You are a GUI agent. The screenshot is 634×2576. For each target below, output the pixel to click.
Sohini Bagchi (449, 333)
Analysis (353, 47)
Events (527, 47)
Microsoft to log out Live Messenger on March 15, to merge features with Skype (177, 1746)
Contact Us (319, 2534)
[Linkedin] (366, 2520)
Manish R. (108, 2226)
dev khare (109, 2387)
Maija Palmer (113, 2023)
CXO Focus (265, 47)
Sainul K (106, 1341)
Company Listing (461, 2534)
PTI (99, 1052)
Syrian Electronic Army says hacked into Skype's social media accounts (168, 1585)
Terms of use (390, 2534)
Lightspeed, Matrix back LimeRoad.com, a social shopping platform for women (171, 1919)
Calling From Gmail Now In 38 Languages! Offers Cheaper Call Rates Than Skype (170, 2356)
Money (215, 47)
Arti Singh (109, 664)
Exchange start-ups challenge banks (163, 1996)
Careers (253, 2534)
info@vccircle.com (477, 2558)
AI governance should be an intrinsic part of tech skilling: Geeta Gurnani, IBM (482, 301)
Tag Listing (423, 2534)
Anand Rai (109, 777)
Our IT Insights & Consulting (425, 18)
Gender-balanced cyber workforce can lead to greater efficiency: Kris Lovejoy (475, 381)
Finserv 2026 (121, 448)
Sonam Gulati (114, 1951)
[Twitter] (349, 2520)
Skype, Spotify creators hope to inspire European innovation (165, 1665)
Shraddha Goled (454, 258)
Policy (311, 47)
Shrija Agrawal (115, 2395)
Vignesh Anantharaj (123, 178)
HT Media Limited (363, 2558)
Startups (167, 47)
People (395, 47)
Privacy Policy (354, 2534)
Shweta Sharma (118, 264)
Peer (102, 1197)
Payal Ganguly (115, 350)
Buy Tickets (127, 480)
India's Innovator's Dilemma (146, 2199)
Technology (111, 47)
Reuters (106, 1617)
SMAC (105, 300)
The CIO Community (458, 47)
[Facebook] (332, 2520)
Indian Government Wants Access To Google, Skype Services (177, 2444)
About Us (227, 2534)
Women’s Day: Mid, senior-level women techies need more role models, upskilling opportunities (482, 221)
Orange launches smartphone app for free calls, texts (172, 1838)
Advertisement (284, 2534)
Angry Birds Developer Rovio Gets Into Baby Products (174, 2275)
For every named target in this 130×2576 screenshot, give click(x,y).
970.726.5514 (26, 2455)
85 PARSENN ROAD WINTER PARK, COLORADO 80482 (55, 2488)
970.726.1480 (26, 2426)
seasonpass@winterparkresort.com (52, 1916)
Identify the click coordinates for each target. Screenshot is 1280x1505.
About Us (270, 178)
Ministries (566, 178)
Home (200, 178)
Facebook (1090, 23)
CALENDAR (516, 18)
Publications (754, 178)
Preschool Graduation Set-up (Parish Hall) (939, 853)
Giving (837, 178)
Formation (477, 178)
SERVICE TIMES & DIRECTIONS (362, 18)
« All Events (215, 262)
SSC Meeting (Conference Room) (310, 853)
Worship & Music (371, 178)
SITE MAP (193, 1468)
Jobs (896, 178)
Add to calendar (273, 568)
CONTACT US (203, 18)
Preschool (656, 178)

### Work instructions:
Only the lines above from the line containing "Gender-balanced cyber workforce" through the line containing "Shrija Agrawal (115, 2395)" should be retyped, exactly and with both ends included.

### Written solution:
Gender-balanced cyber workforce can lead to greater efficiency: Kris Lovejoy (475, 381)
Finserv 2026 (121, 448)
Sonam Gulati (114, 1951)
[Twitter] (349, 2520)
Skype, Spotify creators hope to inspire European innovation (165, 1665)
Shraddha Goled (454, 258)
Policy (311, 47)
Shrija Agrawal (115, 2395)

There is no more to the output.